Fresh Mercy: on how mornings don’t always feel fresh.

boots fresh spring

“I will never forget this awful time as I grieve over my loss, yet I still dare to hope when I remember this: the faithful love of the Lord never ends!…His mercies begin afresh each morning…”

Lamentations 3: 20-23

 

When I have been washed under by loss and each step forward took gritting my teeth  through ragged, broken breaths, fighting back the ocean of pain always rushing to my eyes at the slightest suggestion, I have found this verse a life-line.

It steadily acknowledged that there are times that are legitimately awful. It did not say “count your blesssings.” It said “this is really bad.” It allowed me to hate how life was. And yet it held out this:

Dare to hope, because He offers fresh mercy this morning.

It would be hopeless, except you have Him. 

So dare to hope, even in this.

Words to live by, because my hope rests on His solid love. Words to take up in dark hours, overwhelming moments, heartbreak and loss. Words to rally toward when I look at the situation and can’t come up with a way to make it work out, when I’m at a loss and see no good outcomes.

(Given task 1): Locate every line in the rows that contains the word "dropdown", matching case exactly.
The rows below have no connection to the text on fresh mercy.

(Data records):
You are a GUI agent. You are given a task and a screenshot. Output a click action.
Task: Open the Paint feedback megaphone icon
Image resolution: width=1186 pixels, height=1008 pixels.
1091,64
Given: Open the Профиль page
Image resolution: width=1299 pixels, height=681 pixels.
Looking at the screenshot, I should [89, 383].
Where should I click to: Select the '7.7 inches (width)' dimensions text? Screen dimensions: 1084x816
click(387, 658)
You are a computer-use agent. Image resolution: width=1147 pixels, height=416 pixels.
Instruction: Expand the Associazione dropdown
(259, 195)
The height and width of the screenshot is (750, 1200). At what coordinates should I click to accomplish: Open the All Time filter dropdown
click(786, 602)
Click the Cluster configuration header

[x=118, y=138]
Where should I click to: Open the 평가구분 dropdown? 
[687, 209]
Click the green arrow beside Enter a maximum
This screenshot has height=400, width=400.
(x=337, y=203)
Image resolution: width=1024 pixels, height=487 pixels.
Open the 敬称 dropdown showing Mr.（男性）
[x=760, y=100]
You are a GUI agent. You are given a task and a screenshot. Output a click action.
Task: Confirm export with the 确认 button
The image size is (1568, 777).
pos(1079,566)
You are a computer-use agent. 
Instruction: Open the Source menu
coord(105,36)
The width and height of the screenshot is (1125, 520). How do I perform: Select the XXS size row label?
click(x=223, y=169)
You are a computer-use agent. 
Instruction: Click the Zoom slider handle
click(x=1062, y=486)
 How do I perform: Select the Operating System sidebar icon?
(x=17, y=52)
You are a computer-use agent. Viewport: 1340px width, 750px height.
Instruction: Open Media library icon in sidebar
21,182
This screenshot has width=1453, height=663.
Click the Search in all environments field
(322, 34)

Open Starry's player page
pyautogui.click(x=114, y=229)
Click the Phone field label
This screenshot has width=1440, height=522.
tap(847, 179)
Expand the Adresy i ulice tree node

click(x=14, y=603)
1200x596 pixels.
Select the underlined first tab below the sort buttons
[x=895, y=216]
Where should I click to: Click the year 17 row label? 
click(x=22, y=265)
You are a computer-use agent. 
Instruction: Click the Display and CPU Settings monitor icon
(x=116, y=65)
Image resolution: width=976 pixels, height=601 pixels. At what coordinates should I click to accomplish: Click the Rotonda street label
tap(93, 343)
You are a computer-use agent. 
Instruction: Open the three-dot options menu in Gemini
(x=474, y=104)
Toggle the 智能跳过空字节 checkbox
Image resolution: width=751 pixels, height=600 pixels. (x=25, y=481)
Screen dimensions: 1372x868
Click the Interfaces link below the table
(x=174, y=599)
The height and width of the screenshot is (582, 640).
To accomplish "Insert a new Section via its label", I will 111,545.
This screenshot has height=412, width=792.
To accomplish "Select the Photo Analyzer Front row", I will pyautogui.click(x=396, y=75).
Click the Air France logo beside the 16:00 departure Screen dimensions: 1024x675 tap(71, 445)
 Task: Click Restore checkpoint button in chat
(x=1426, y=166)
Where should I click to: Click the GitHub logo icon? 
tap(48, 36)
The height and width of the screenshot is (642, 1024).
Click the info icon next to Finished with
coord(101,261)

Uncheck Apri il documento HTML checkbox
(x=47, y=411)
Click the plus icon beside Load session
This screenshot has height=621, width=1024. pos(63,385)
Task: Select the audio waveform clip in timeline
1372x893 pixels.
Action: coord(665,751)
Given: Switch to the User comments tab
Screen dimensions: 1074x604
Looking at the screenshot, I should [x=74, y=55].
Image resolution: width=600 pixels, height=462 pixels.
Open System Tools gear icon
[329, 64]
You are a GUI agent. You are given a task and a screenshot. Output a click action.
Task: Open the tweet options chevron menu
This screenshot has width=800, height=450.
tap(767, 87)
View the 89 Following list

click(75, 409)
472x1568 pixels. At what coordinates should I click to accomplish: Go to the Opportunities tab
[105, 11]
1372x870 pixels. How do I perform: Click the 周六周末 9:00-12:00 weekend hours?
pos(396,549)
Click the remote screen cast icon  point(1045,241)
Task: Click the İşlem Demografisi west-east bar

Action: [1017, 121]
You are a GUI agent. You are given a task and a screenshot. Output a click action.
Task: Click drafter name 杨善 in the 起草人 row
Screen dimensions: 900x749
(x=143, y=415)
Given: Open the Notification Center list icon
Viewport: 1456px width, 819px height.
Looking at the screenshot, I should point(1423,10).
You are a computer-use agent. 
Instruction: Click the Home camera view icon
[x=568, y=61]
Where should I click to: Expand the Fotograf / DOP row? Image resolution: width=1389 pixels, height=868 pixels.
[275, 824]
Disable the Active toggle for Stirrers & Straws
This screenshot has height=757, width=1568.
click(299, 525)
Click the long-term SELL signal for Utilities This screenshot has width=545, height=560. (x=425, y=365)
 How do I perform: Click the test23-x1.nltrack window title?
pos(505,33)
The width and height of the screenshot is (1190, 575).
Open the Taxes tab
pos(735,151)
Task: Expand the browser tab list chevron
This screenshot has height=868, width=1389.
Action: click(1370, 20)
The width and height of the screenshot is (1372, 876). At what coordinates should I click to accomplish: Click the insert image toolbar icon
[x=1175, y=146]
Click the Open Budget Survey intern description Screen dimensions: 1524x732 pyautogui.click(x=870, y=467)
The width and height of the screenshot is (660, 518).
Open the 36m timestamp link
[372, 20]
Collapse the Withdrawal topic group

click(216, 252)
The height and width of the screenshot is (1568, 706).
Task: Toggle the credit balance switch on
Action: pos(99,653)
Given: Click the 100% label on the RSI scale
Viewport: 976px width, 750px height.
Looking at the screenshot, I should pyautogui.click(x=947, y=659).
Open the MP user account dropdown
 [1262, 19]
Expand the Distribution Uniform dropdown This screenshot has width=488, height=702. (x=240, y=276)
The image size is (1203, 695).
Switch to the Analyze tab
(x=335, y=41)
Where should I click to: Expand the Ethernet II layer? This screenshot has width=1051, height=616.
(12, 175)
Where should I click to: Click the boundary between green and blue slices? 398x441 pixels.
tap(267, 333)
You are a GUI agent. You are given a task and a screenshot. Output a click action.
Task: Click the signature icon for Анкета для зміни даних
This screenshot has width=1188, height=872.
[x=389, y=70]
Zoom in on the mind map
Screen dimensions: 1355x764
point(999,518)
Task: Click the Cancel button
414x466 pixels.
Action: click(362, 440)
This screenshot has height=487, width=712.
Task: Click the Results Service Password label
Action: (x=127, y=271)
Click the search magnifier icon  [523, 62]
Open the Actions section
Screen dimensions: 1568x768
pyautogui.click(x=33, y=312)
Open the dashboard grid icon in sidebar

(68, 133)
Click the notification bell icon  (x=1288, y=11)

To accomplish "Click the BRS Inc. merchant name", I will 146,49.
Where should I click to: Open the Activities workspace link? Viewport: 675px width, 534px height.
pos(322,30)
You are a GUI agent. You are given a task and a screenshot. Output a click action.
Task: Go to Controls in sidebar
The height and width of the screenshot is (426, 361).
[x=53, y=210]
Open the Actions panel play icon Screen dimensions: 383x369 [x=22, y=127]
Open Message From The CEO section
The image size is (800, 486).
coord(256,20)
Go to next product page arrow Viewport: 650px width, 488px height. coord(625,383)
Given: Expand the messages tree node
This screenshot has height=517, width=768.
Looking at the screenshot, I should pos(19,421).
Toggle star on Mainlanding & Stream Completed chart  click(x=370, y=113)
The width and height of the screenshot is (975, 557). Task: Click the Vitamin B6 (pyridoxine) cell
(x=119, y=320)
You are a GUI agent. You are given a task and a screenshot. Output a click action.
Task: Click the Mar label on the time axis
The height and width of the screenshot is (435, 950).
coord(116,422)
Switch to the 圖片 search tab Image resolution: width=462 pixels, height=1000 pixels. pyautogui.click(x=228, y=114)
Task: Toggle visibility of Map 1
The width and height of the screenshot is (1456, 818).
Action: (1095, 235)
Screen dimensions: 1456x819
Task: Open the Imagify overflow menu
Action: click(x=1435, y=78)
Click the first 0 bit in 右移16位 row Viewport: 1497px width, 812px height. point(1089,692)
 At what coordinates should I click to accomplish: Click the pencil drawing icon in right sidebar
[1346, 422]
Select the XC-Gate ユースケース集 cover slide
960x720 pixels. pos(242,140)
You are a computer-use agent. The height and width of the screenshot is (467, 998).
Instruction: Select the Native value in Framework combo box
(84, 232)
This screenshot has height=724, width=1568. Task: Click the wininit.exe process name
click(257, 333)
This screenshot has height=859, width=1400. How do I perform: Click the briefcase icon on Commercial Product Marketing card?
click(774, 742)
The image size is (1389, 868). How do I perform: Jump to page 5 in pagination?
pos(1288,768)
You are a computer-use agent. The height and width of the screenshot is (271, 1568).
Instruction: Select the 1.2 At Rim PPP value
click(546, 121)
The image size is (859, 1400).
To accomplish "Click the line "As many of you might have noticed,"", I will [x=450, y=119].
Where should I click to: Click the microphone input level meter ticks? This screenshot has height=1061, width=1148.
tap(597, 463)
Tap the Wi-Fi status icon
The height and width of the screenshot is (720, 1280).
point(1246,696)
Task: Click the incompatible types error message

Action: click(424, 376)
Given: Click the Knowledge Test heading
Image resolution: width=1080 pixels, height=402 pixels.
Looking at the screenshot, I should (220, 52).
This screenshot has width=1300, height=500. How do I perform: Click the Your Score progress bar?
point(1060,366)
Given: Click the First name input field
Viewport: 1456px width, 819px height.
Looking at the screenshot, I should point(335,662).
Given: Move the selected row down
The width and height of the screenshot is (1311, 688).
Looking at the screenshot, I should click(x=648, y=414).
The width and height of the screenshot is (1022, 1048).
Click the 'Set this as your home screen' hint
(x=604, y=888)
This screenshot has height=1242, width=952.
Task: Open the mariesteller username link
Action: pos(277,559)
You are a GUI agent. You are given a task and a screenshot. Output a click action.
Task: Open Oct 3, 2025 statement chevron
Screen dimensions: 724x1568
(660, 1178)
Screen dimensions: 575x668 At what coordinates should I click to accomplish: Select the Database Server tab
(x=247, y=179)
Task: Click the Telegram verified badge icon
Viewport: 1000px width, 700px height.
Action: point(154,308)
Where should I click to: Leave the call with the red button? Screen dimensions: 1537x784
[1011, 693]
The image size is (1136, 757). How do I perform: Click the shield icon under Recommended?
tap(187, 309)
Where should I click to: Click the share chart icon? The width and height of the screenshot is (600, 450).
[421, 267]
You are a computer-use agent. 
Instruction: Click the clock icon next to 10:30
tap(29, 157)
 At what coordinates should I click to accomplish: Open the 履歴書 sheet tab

(Given task 2): Reproduce, word for word, the passage of the text on fresh mercy that begins with "Lamentations 3: 20-23" and ends with "verse a life-line.".

(Task result 1):
Instruction: Expand the Associazione dropdown
The height and width of the screenshot is (750, 1200). At what coordinates should I click to accomplish: Open the All Time filter dropdown
Where should I click to: Open the 평가구분 dropdown? 
Open the 敬称 dropdown showing Mr.（男性）
Open the MP user account dropdown
Expand the Distribution Uniform dropdown This screenshot has width=488, height=702. (x=240, y=276)

(Task result 2):
Lamentations 3: 20-23

 

When I have been washed under by loss and each step forward took gritting my teeth  through ragged, broken breaths, fighting back the ocean of pain always rushing to my eyes at the slightest suggestion, I have found this verse a life-line.